For devs, by devs: The story of the Mercado Libre Go toolkit

Sebastian Orfino
Mercado Libre Tech

--

We love making software

Making software must be one of the most creative activities there is. You’re constantly faced with new problems or variations of existing problems in a world that is always changing. While there are some tools and techniques that can help us, you still need to come up with that idea — usually elusive — the one that solves the problem in both an effective and elegant way.

Perhaps that’s the hardest part of all: coming up with such a solution Obviously, we don’t have the answer; it would be ideal if we did. In general, it doesn’t happen very often. But we’ll tell you about a time when it did.

Applications and libraries

In addition to building apps that solve specific business problems, we developers also create libraries. Libraries make us more productive because they allow us to reuse solutions for specific, highly transferable problems, saving us from having to rewrite code every time — from one domain to another. An example could be generating a 128-bit cryptographic key or calculating the CRC32 of a file. Another benefit is that libraries have many more “flight hours” than our apps, meaning they are less likely to contain bugs compared to code we write from scratch. And last but not least, perhaps most importantly, libraries are written by experts in their respective domains, such as networking or cryptography, who have undoubtedly spent much more time on the subject and have already answered all the questions we haven’t even thought to ask yet.

The problem with libraries is that neither the amount nor the way they will be used can be entirely predicted. An issue in a library (e.g., a bug or a vulnerability) affects an indeterminate number of apps. Plus, fixing a bug can break a client that, in some mysterious way, was dependent on that buggy behavior (see Hyrum’s Law).

Another topic is versioning. In libraries, versioning is crucial because it determines how package managers handle conflict resolution. In Go, this means adhering strictly to semantic versioning (semver) while still leaving room for changes — without modifying too much — to avoid breaking the library’s clients with disruptive changes and thus hindering adoption, which ultimately determines a library’s success.

Lastly, it’s essential to remember that libraries must be idiomatic. That is, they should naturally blend with the programming language and its conventions. In Go, for example, a custom library shouldn’t differ much from the standard library. In fact, developers shouldn’t even notice that they aren’t using the standard library; it should flow seamlessly, as if there were no boundary.

Running applications at MELI

Image 1: Example of interconnected apps in our Fury ecosystem.
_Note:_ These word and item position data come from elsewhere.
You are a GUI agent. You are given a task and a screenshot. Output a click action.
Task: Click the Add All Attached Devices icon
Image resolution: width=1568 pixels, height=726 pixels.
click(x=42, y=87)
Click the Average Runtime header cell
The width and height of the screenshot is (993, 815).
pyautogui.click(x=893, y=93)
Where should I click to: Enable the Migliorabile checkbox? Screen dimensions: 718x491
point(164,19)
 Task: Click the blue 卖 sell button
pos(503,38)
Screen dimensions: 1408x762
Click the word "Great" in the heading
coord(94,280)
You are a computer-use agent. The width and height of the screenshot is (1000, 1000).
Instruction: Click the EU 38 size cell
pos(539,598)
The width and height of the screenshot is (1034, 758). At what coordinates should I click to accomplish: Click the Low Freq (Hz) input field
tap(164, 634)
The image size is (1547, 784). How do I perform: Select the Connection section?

In a company as large as MELI, where millions of requests per minute are constantly happening across payments, sales, shipping, and searches, thousands of interconnected apps form an endless and ever-changing river (we could quote Heraclitus, but we won’t). Approximately half of our productive traffic flows through Go applications — and this proportion is increasing. These thousands of apps, created from our internal platform Fury, run on a highly standardized and secure infrastructure, where certain rules must be followed to ensure the protection and experience of our users. The platform offers services that apps can consume if needed, such as SQL databases, key-value stores, document databases, free text search, messaging, secrets storage, object storage, audits, and more. You name it, we have it. We even have design pattern implementations as services, like event-sourcing.

The typical backend apps at MELI essentially perform the following tasks: receive requests, make requests, transform (or aggregate) data, and then respond. In other words, most of the processing is I/O bound. Therefore, it’s crucial for apps to handle I/O carefully if we want the platform to scale to millions of requests per minute (RPM) while also being cost-effective.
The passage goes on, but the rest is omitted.